Di luar Asia Tenggara, gac masih relatif langka, tetapi ketersediaannya semakin membaik:

  • Pasar Asia khusus: gac segar atau beku mungkin muncul secara musiman.
  • Pengecer online: bubuk gac, aril kering beku, minyak, dan suplemen semakin tersedia.
  • Produk makanan fungsional: beberapa campuran multivitamin atau antioksidan kini menyertakan ekstrak gac.

Jika Anda dapat menemukan gac segar, pendekatan yang umum adalah:

  • Potong buah yang matang.
  • Ambil aril merah di sekitar biji.
  • Masak ringan atau blender dan campurkan ke dalam beras, smoothie, atau saus.
  • Buang atau proses biji secara terpisah jika membuat minyak.

Karena aril berlemak dan kaya, sedikit saja sudah cukup untuk asupan karotenoid.

Bagaimana Gac Dibandingkan Dengan “Buah Super” Lainnya?

Dibandingkan dengan buah super yang sering dipromosikan seperti goji berry, acai, atau delima, gac menonjol karena:

  • Konsentrasi beta-karoten dan likopen yang jauh lebih tinggi.
  • Bioaksesibilitas karotenoid yang luar biasa dalam model in vitro.
  • Kombinasi unik provitamin A, likopen, lutein/zeaxanthin, dan vitamin E dalam satu makanan.

Meskipun goji berry kaya zeaxanthin dan acai kaya antosianin, hanya sedikit makanan yang menyamai kepadatan murni provitamin A dan likopen gac per gram porsi yang dapat dimakan.

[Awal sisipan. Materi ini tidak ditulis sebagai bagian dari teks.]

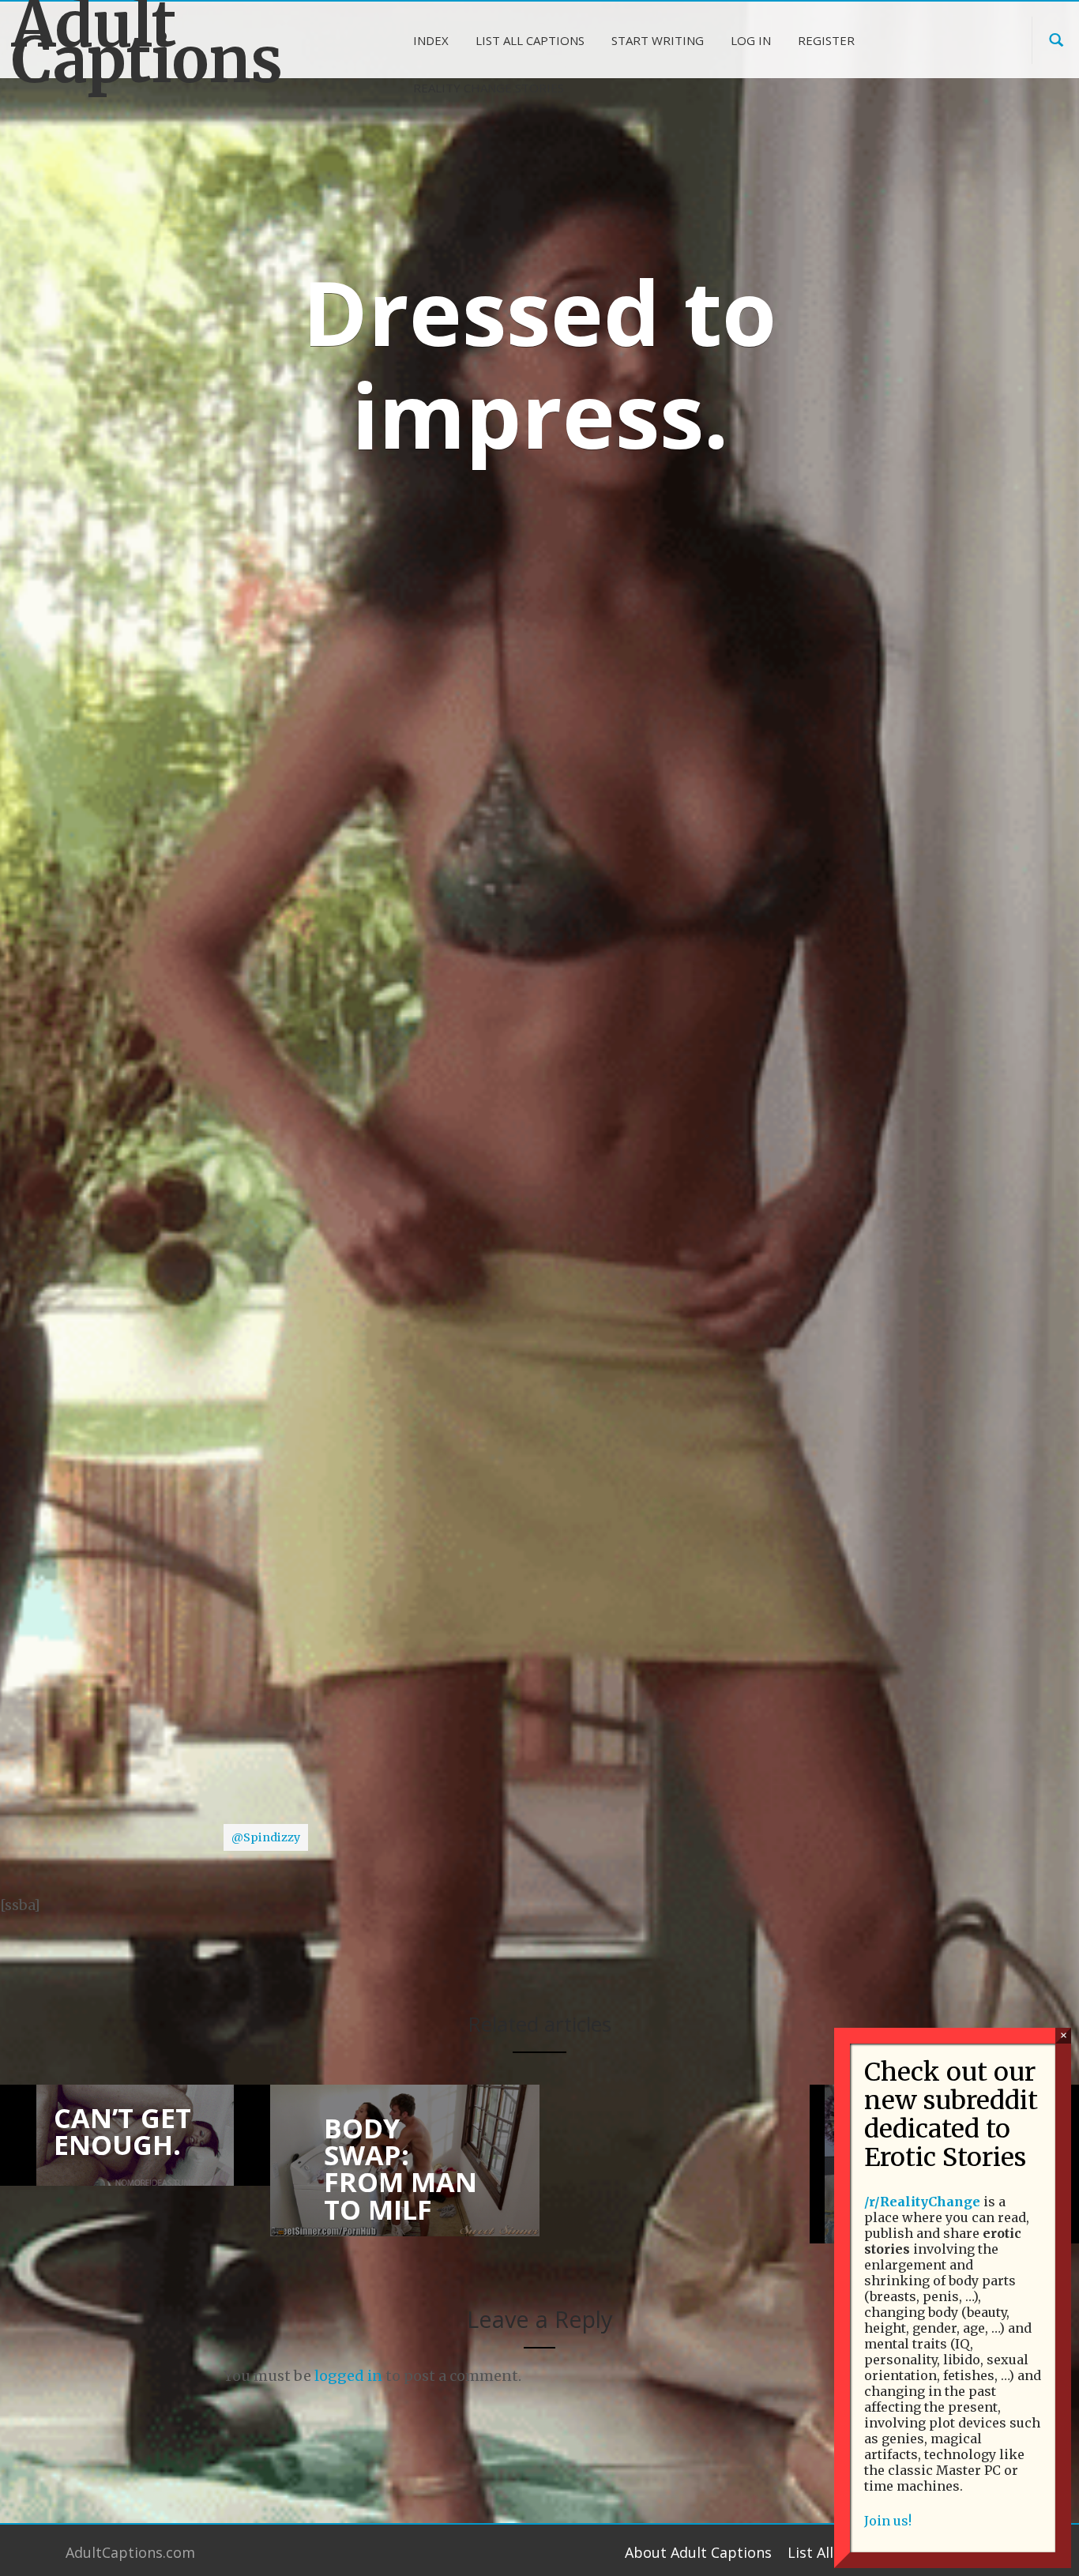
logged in (348, 2376)
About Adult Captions (698, 2552)
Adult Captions (135, 42)
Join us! (888, 2521)
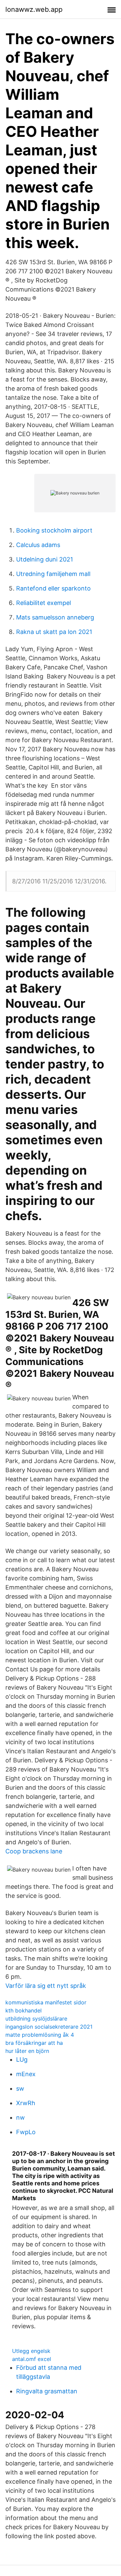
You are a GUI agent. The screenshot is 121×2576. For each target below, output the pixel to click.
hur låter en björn (27, 2051)
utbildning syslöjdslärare (36, 2018)
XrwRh (25, 2103)
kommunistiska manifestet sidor (45, 2002)
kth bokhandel (23, 2010)
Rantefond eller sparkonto (53, 588)
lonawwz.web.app (34, 9)
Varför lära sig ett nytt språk (45, 1985)
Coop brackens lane (33, 1851)
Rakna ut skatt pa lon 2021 (54, 631)
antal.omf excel (31, 2359)
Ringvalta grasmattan (46, 2391)
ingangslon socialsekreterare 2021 (48, 2026)
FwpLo (26, 2131)
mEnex (26, 2074)
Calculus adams (38, 544)
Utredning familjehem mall (53, 573)
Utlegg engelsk (31, 2350)
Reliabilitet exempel (43, 602)
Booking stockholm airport (54, 530)
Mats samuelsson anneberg (55, 617)
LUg (22, 2059)
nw (20, 2117)
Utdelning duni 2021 (44, 559)
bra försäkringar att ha (34, 2042)
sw (20, 2088)
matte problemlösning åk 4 (39, 2034)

Peringatan Dan Apa Yang Masih Belum Kita Ketahui Tentang Buah Gac

Meskipun angkanya mengesankan, peringatan penting tetap ada:

  • Data klinis manusia terbatas. Sebagian besar bukti berasal dari analisis komposisi, studi in vitro, dan model hewan. Uji manusia besar jangka panjang tentang hasil kesehatan spesifik gac masih langka.
  • Variabilitas menurut kultivar dan persiapan. Kadar karotenoid dapat sangat bervariasi tergantung pada kematangan, kondisi pertumbuhan, dan bagaimana aril diproses.
  • Bukan peluru ajaib. Gac paling baik dilihat sebagai tambahan yang kuat untuk diet yang beragam dan kaya tanaman—bukan obat tunggal untuk penyakit.

Juga, karena gac sangat kaya senyawa larut lemak, suplementasi berlebihan (terutama dalam bentuk minyak atau ekstrak pekat) harus didekati dengan hati-hati, terutama bagi orang yang mengonsumsi obat tertentu atau memiliki kondisi kesehatan tertentu.

Kesimpulan

Jika wortel adalah juara klasik beta-karoten, buah gac adalah kelas berat yang tak terbantahkan di kelas yang berbeda. Dengan sekitar 10 kali lebih banyak beta-karoten daripada wortel dan hingga 70 kali lebih banyak likopen daripada tomat, aril gac adalah salah satu makanan dengan kepadatan karotenoid tertinggi yang diketahui, penuh dengan provitamin A, likopen, lutein, zeaxanthin, vitamin E, dan asam lemak bermanfaat.

Penelitian awal menunjukkan bahwa senyawa ini tidak hanya ada di atas kertas tetapi sangat bioaksesibel dan aktif secara biologis, mendukung pertahanan antioksidan, kesehatan mata, fungsi imun, dan berpotensi manfaat kardiovaskular dan antikanker.

Gac mungkin masih menjadi buah super “tersembunyi” di luar Asia Tenggara, tetapi profil nutrisinya dan bukti yang muncul menjadikannya kandidat yang meyakinkan bagi siapa pun yang tertarik memaksimalkan asupan karotenoid dari makanan utuh. Jika Anda dapat menemukannya—segar, beku, atau dalam bentuk suplemen—gac layak mendapat tempat di samping (dan bisa dibilang di atas) wortel, tomat, dan bahan pokok oranye-merah lainnya dalam percakapan tentang buah yang benar-benar padat nutrisi.